=== EXERCISE DESCRIPTION ===
When you reach the line below that has "The width and", start returning lines exactly, and stop after the line that has "You are a computer-use agent."; skip the pictures.

=== AVAILABLE DATA ===

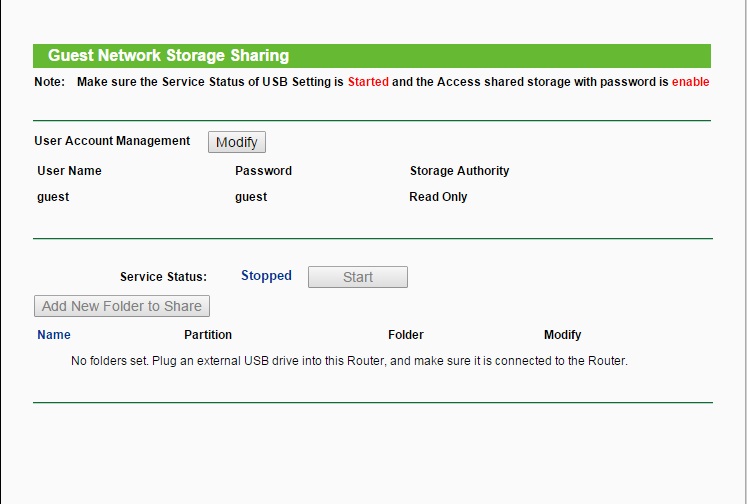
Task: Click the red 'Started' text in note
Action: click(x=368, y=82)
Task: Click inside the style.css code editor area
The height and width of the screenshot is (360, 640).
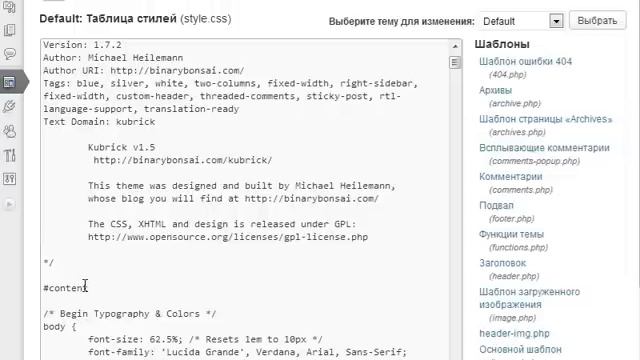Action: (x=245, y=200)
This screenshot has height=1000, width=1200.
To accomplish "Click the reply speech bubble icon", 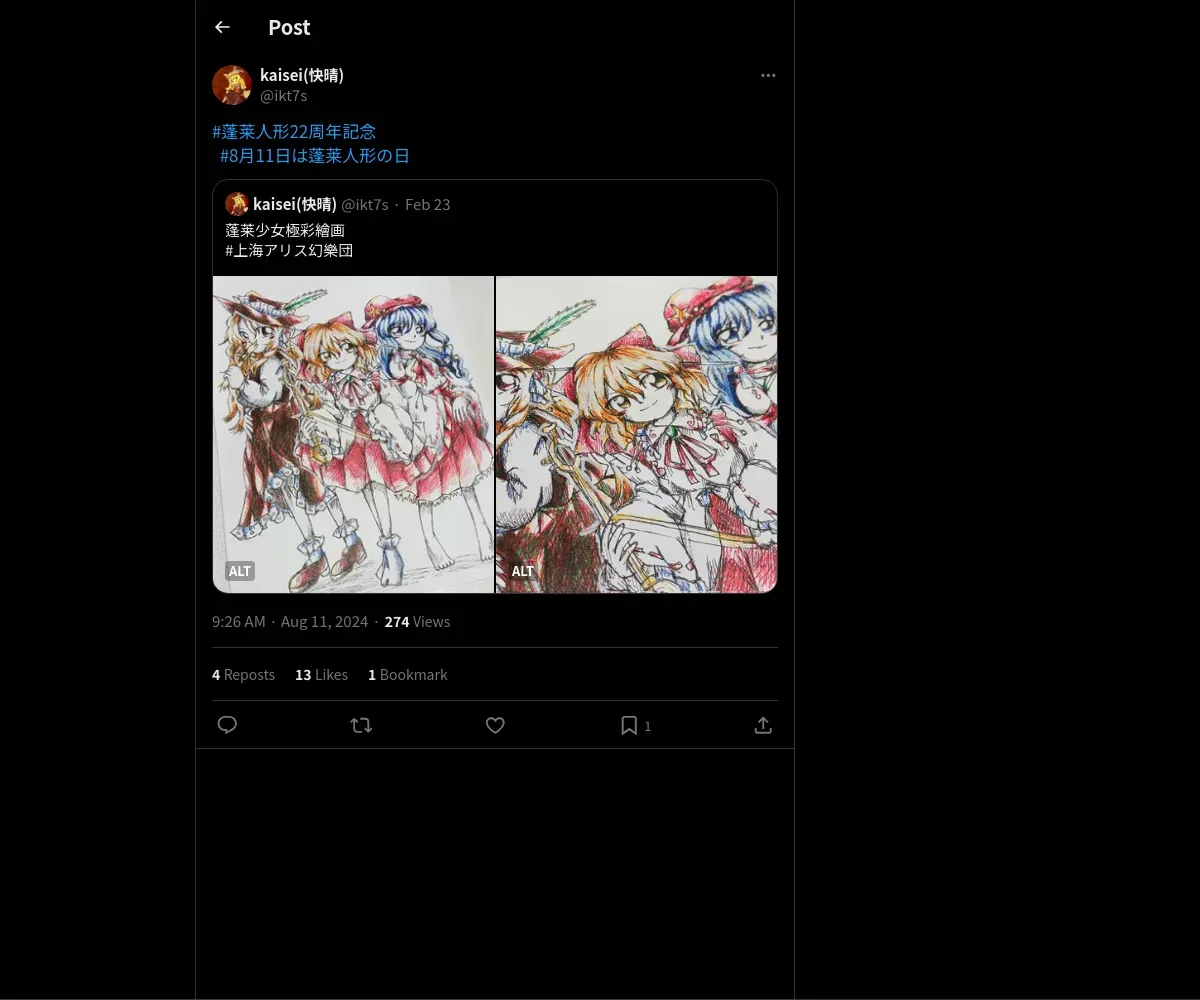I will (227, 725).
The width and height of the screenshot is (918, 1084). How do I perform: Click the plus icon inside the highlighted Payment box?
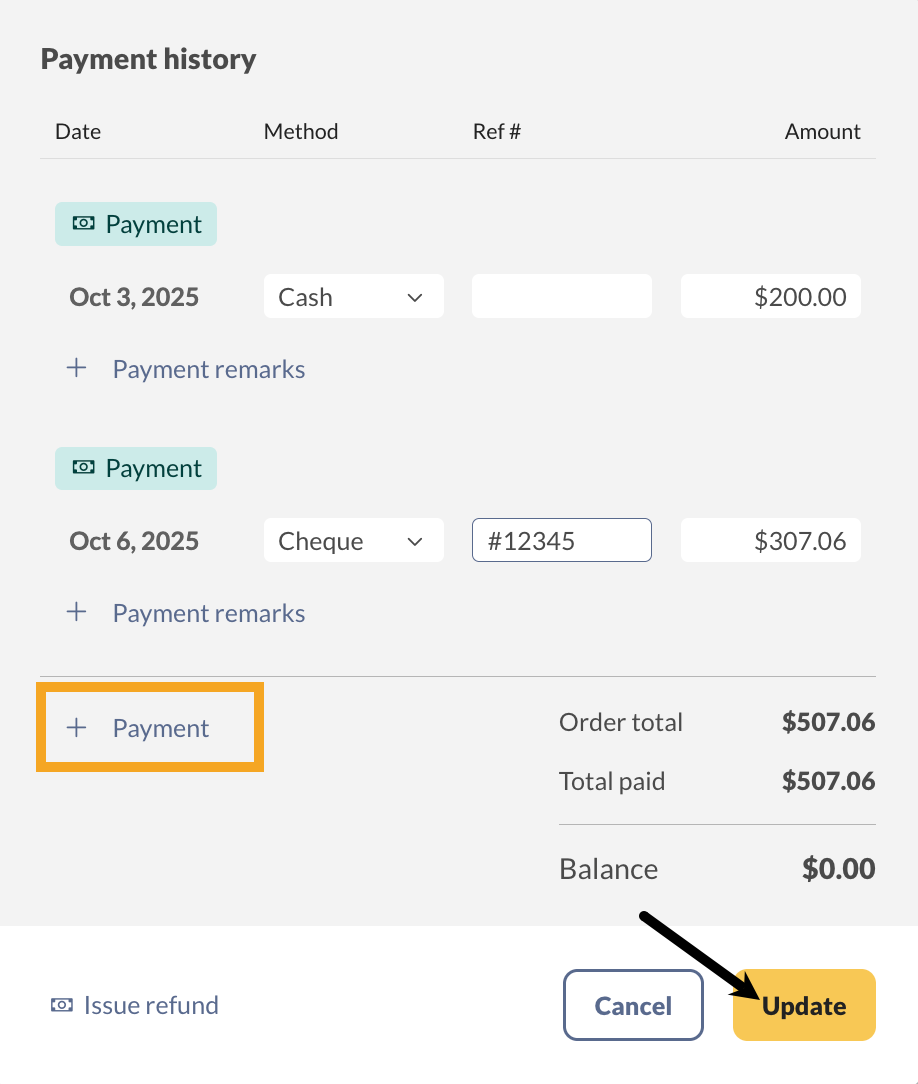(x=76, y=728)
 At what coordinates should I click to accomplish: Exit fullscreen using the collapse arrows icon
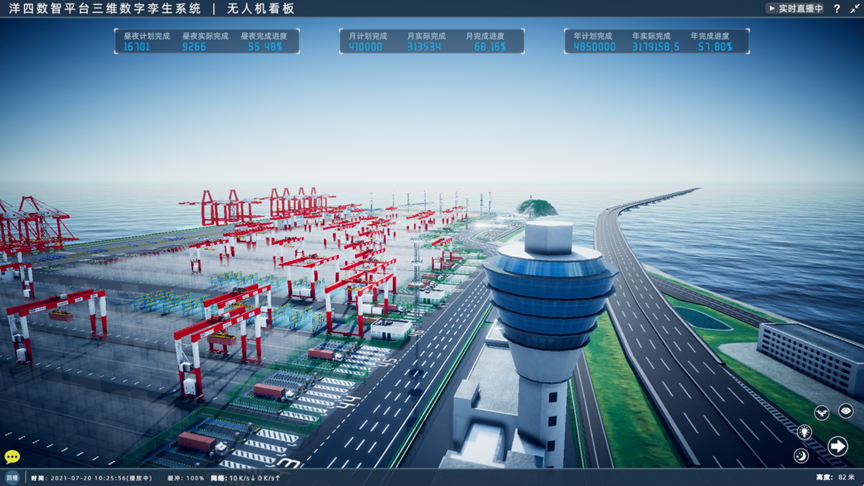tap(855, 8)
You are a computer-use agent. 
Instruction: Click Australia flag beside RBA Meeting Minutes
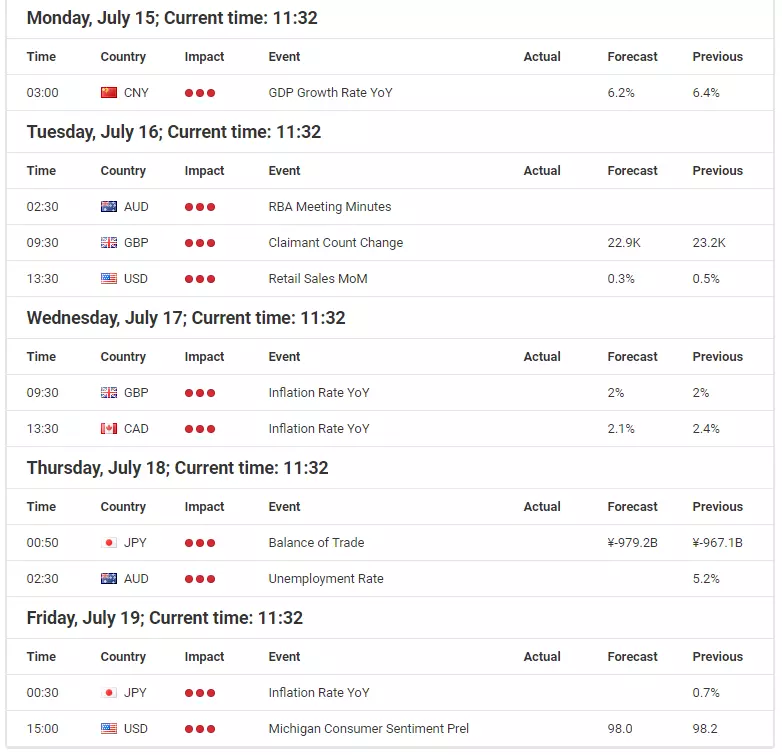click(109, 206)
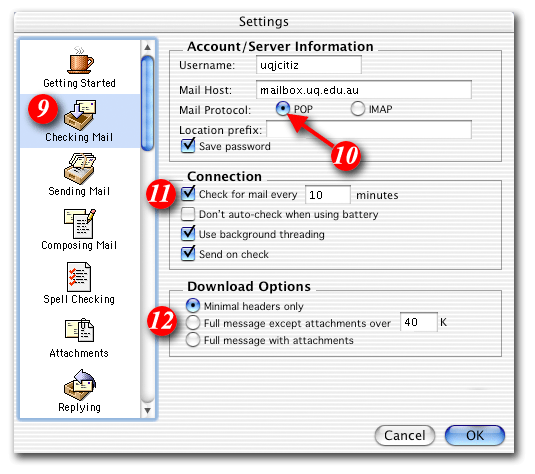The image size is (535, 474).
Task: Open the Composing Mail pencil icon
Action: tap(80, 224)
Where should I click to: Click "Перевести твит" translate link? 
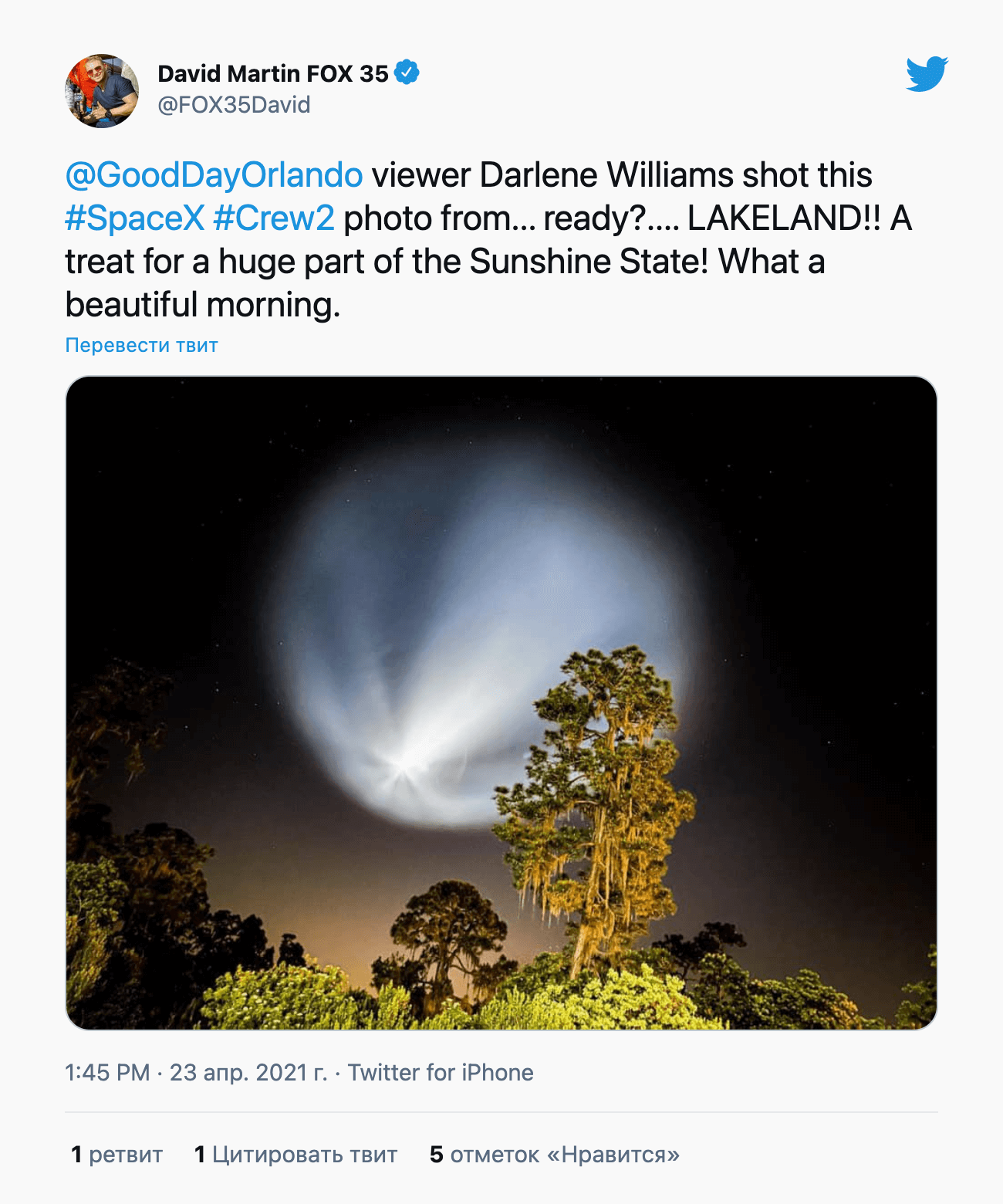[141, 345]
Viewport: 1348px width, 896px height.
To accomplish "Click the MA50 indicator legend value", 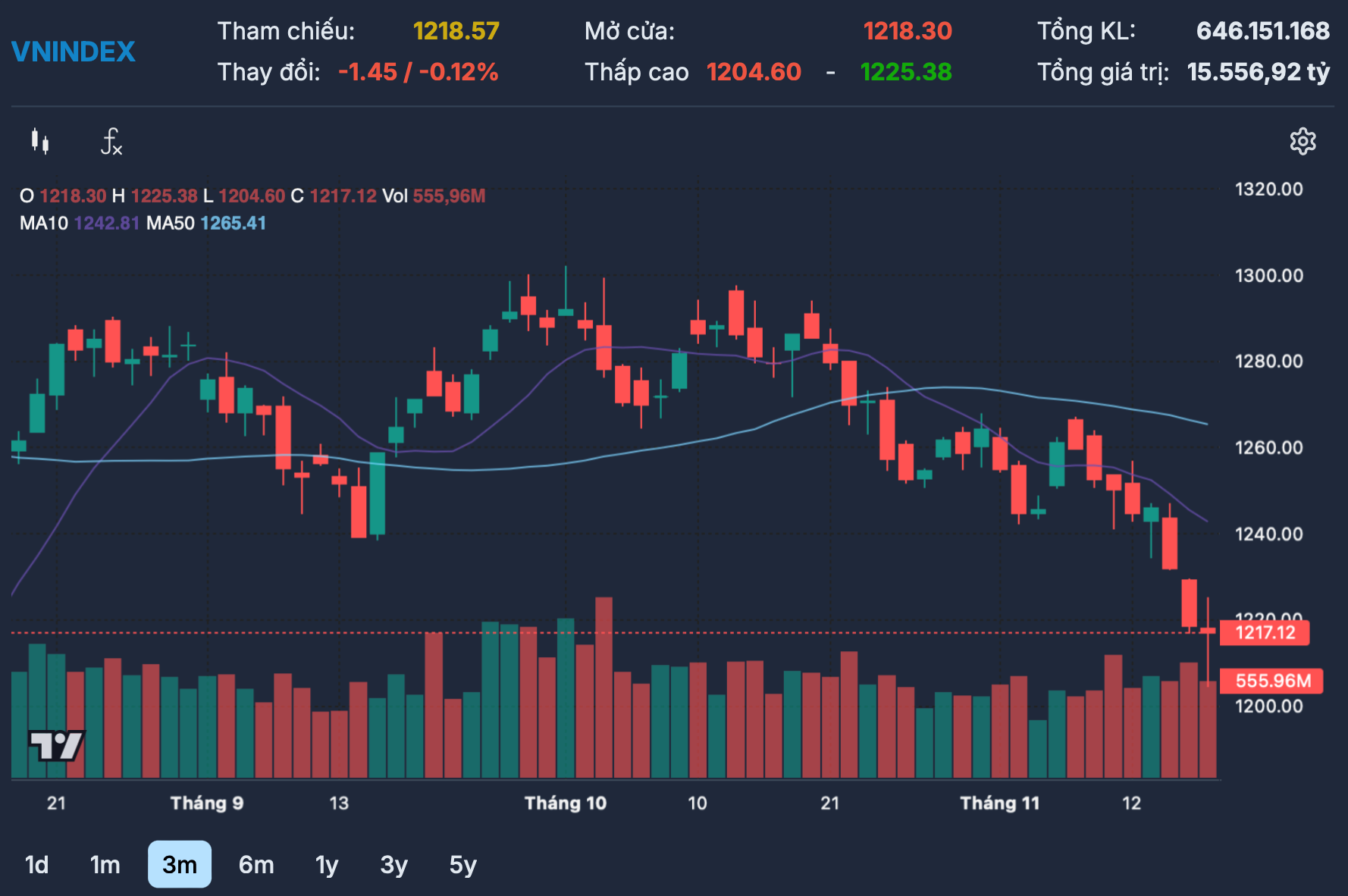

=== ANSWER ===
The width and height of the screenshot is (918, 1084). How do I perform: Click the plus icon inside the highlighted Payment box?
(x=76, y=728)
 At what coordinates should I click to accomplish: Exit fullscreen using the collapse arrows icon
tap(855, 8)
You are a computer-use agent. 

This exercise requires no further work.